Personal information
- Born: 22 February 1978 (age 48) Bardejov, Czechoslovakia
- Spouse: Martin Mrva

Chess career
- Country: Slovakia
- Title: Woman International Master (2010)
- Peak rating: 2298 (May 2010)

= Alena Mrvová =

Slovak chess player (born 1978)

Alena Mrvová (née Bekiarisová; born 22 February 1978) is a Slovak chess Woman International Master (WIM, 2010). She is European Women's Team Chess Championship winner (1999).

== Biography ==
In 1993, Alena Mrvová won a silver medal in the Slovak Youth Chess Championship in the girl's age group U16. She has repeatedly represented Slovakia at the European Youth Chess Championships and the World Youth Chess Championships in various age groups, with the biggest success in 1996 in Rimavská Sobota when she won the bronze medal at the European Youth Chess Championships in the girl's U18 age group.

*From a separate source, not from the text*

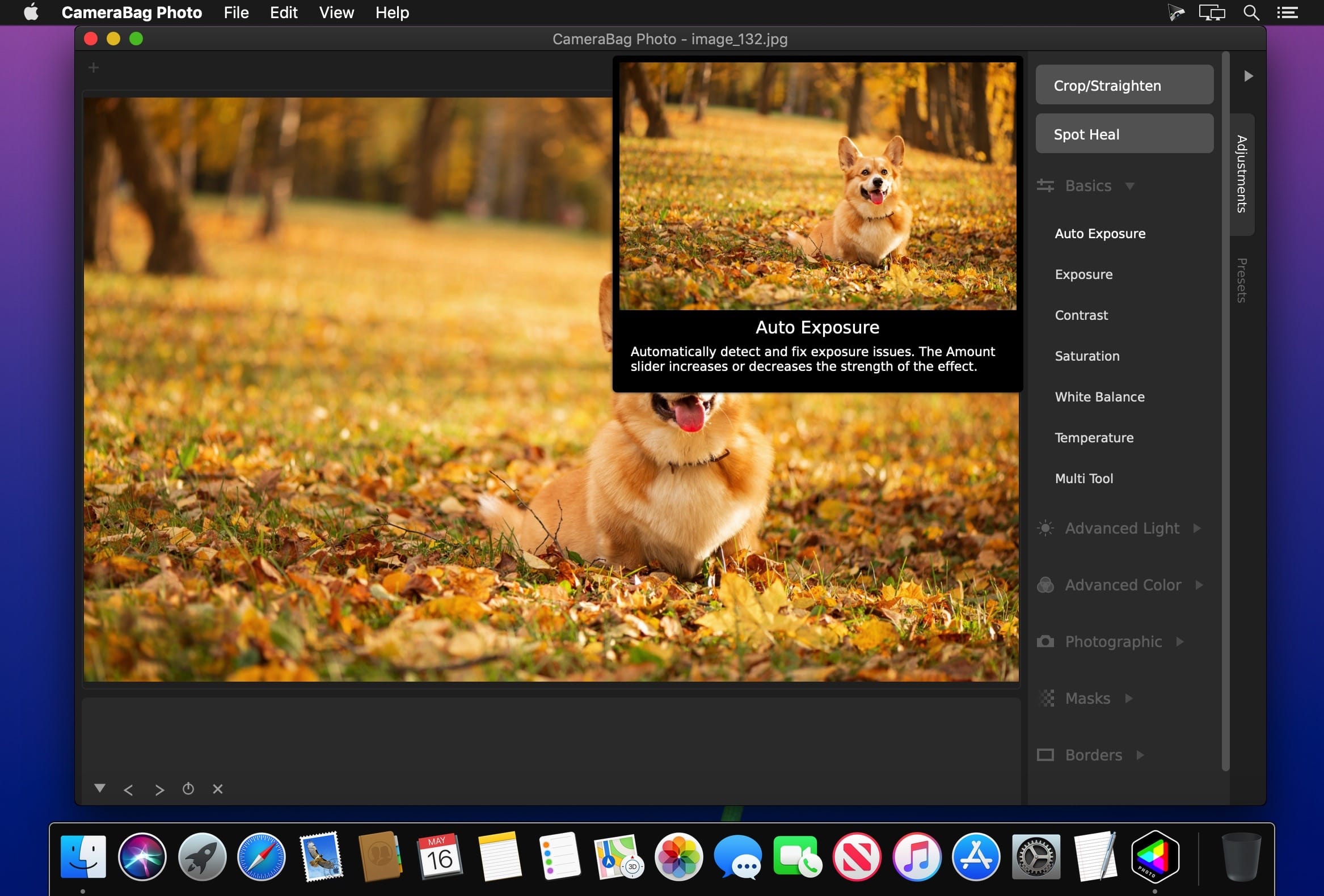The image size is (1324, 896).
Task: Click the X icon to clear adjustments
Action: pos(218,789)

Alena Mrvová fulfilled the norm of a Woman International Master (WIM) at an Open Chess Tournament in the Tatras (2009) and at the European Women's Individual Chess Championship in Rijeka (2010).

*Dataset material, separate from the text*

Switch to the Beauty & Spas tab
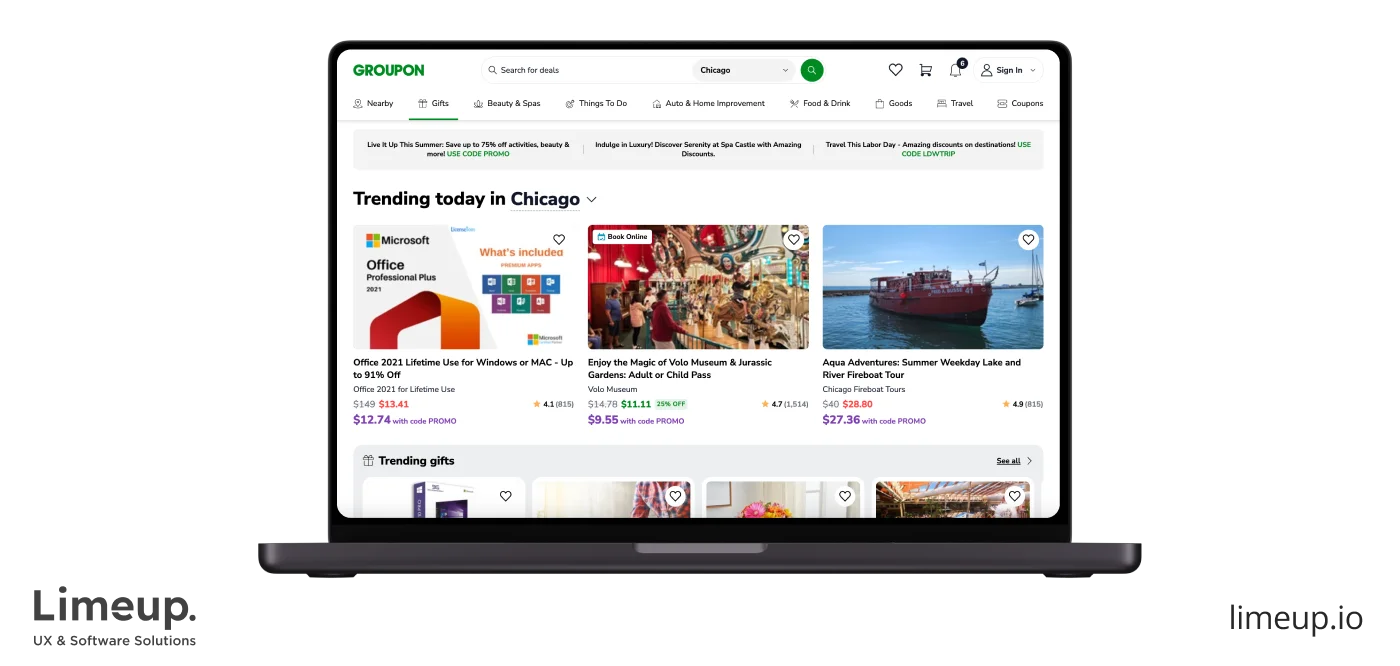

Alena Mrvová played for Slovakia in the Women's Chess Olympiads:
- In 1996, at third board in the 32nd Chess Olympiad (women) in Yerevan (+2, =0, -4),
- In 1998, at first reserve board in the 33rd Chess Olympiad (women) in Elista (+3, =1, -4),
- In 2000, at third board in the 34th Chess Olympiad (women) in Istanbul (+4, =3, -3),
- In 2002, at third reserve board in the 35th Chess Olympiad (women) in Bled (+4, =1, -3),
- In 2010, at fourth board in the 39th Chess Olympiad (women) in Khanty-Mansiysk (+5, =2, -3),
- In 2012, at fourth board in the 40th Chess Olympiad (women) in Istanbul (+2, =2, -2).

Alena Mrvová played for Slovakia in the European Women's Team Chess Championship:
- In 1999, at reserve board in the 3rd European Team Chess Championship (women) in Batumi (+1, =1, -0) and won team gold medal.

== Personal life ==
Alena Mrvová is married to Slovak chess grandmaster Martin Mrva.